Monday, August 24, 2009

All or nothing

In the youth group I grew up in, there was a lot of hand-wringing over that fact that so many teenagers grew up, went away to university, and 'lost their faith.'

Speaking as someone who's been through that, I'd like to point out that when we 'accepted Jesus into our hearts' as kids, we didn't just get Jesus. We were handed a whole huge set of cultural-ethical-religious-aesthetic-philosophic-doctrinal-'scientific' presuppositions. And each and every one was represented as somehow being 'God's Word,' and 'grounded in the inerrant Bible.' We were made to feel that you could not be a Christian without swallowing the whole thing. All the moral rules. All the theological/philosophic/'scientific'/etc. positions.
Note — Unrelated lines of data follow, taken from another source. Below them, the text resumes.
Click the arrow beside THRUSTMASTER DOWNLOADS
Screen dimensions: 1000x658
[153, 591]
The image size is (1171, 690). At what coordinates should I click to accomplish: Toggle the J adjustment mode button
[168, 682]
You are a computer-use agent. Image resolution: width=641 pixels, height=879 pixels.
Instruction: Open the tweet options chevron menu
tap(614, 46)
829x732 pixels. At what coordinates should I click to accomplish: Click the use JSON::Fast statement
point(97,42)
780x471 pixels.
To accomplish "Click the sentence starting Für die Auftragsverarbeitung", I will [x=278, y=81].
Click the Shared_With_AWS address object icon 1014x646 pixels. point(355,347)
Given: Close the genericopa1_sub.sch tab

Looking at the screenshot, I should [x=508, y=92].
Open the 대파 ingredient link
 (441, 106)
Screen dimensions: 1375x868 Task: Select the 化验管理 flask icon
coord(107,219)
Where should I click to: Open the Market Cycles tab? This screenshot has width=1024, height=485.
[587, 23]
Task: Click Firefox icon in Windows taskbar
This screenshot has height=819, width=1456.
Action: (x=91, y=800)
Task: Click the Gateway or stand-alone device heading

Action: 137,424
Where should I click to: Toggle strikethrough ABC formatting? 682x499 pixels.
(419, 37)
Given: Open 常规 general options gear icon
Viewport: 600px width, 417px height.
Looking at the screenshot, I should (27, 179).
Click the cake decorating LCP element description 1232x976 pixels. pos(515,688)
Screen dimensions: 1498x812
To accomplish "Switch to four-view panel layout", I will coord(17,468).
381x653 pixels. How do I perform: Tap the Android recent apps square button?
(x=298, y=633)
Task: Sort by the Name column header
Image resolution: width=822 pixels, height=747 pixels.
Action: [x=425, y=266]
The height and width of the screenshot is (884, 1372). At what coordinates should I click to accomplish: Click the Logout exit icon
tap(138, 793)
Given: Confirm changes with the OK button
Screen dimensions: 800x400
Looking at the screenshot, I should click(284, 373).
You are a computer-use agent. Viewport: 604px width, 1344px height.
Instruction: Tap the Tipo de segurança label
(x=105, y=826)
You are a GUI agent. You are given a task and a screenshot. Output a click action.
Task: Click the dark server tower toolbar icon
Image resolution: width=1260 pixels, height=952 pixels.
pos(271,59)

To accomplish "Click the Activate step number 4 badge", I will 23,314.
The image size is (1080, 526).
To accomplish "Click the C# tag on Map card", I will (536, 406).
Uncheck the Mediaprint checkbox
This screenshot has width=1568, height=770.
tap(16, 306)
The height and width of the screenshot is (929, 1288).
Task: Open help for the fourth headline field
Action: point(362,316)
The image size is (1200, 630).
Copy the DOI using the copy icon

(Many of whom, frankly, are based on debatable interpretations of scripture. Look, almost every interpretation of scripture is debatable. It is just not possible to establish what 'God's word' says, definitively for all time).

The problem, then, is that if any part of that comes under attack — as it is almost bound to do in an environment like university — and we lose faith in that part, it's easy for it to become an 'all-or-nothing' thing. Because that's what we were taught! All or nothing.

So because some of us can no longer buy creationism, or innerrancy, or the idea that Christianity is 'the only way,' (etc.)... or because we don't see the harm in having safe sex with people we love, or gay marriage, or drinking or swearing, (etc.)... there are so many individual things that can go wrong, so many things we could reject... we walk away from the faith altogether, usually ignorant of the fact that there are other ways of being Christian, other ways of loving God.

That's sad. It's not sad that we walked away from a very narrow, particular interpretation of Christianity, grounded in the very specific moment in history, and very specific political and cultural movement. It's sad that we thought that was the only option where we could still call ourselves followers of Christ.